Find every line in the entries that holds the string "agent" and report it.

BEGIN DATASET EXCERPTS

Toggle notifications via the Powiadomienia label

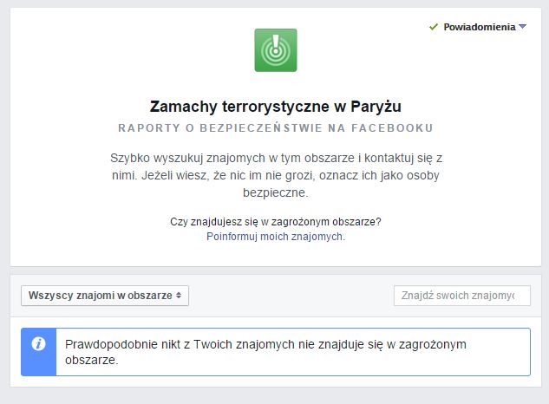click(479, 27)
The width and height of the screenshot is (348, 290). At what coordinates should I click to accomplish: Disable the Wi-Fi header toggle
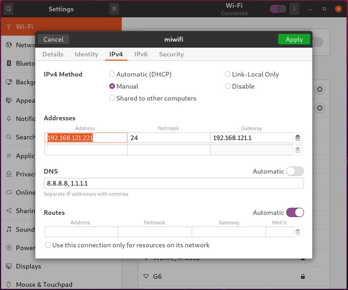pos(278,9)
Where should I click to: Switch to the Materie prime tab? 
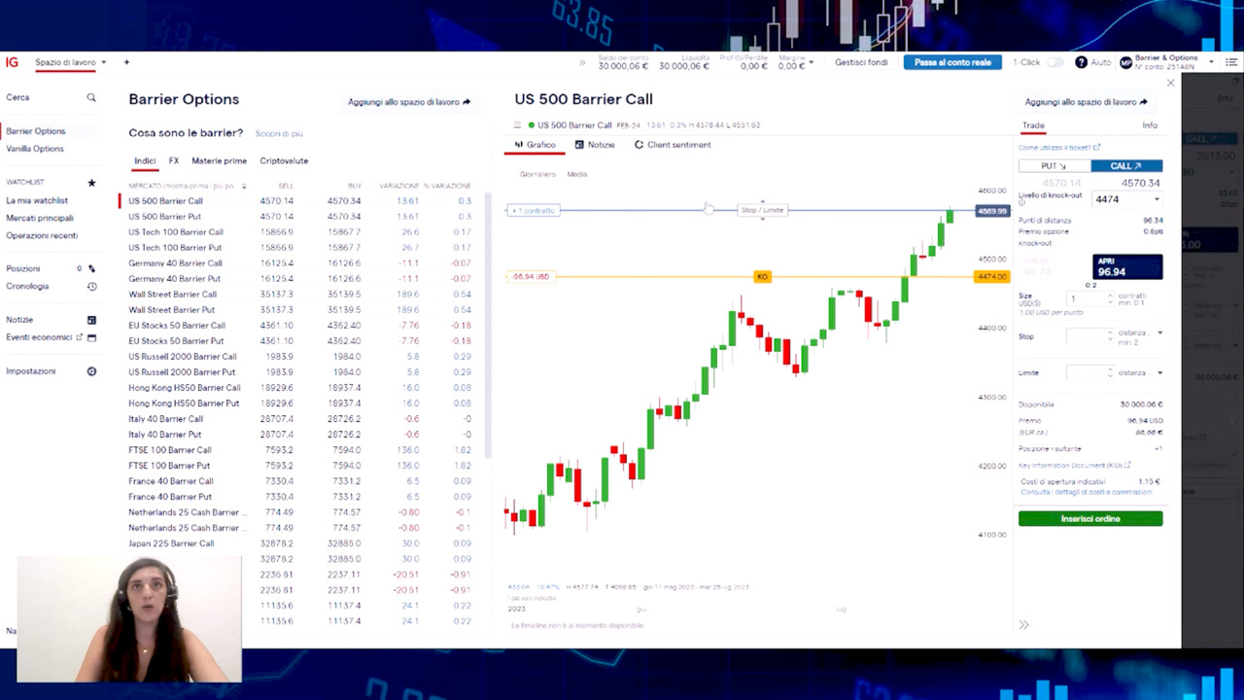(219, 161)
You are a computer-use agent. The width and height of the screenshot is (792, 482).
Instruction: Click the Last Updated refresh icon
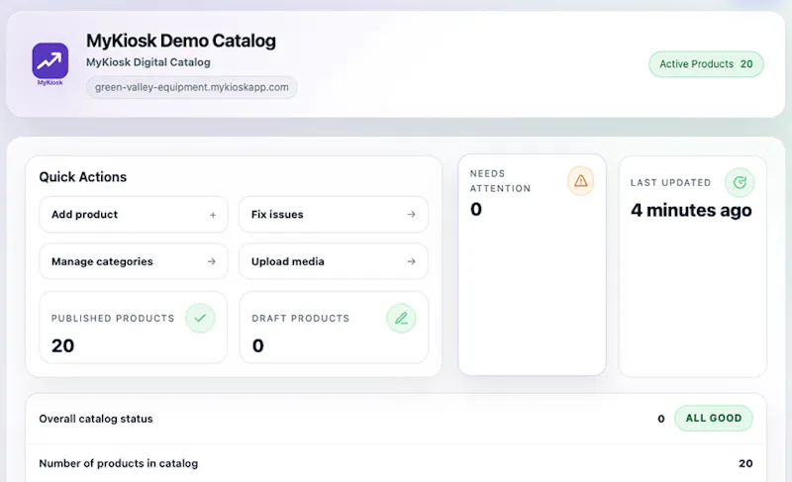[740, 182]
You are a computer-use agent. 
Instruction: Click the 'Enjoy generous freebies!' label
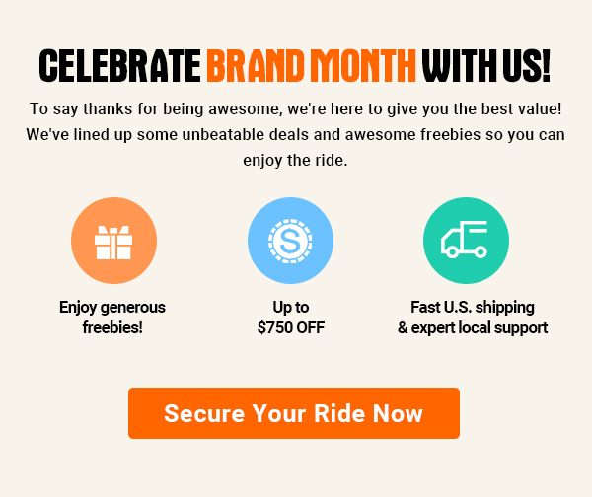(x=112, y=317)
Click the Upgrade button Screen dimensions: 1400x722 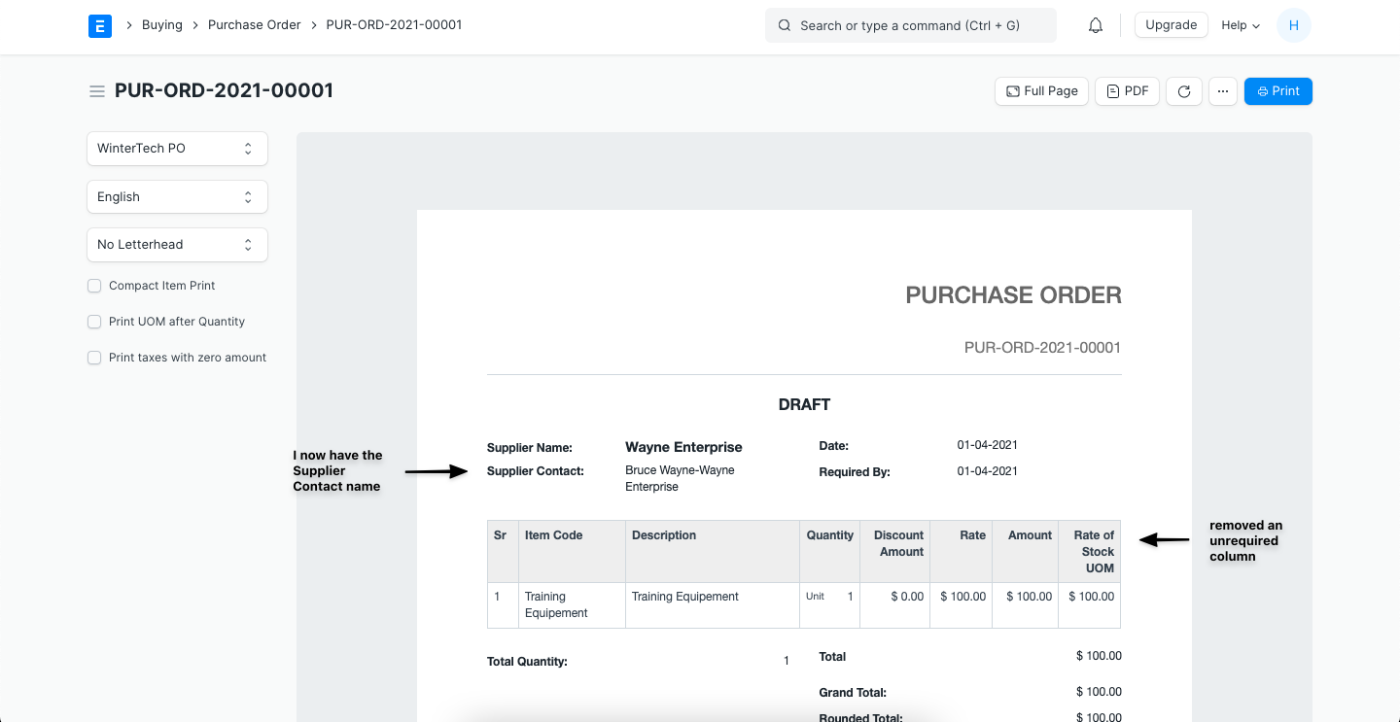1171,25
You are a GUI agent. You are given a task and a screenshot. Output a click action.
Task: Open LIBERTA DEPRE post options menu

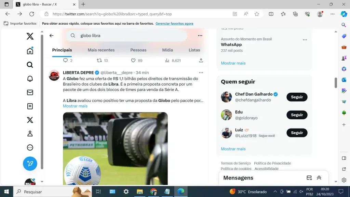[x=201, y=73]
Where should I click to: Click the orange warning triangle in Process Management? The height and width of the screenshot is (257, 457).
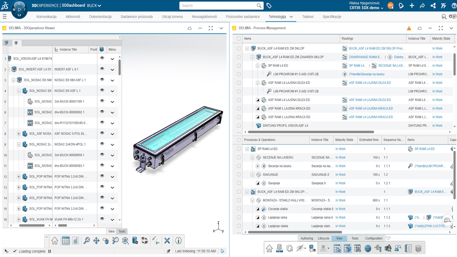click(x=409, y=28)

END DATASET EXCERPTS

> _SOLUTION FOR THIS TASK_:
You are a computer-use agent. The width and height of the screenshot is (792, 482).
You are a computer-use agent. 
You are a GUI agent. You are given a task and a screenshot. Output a click action.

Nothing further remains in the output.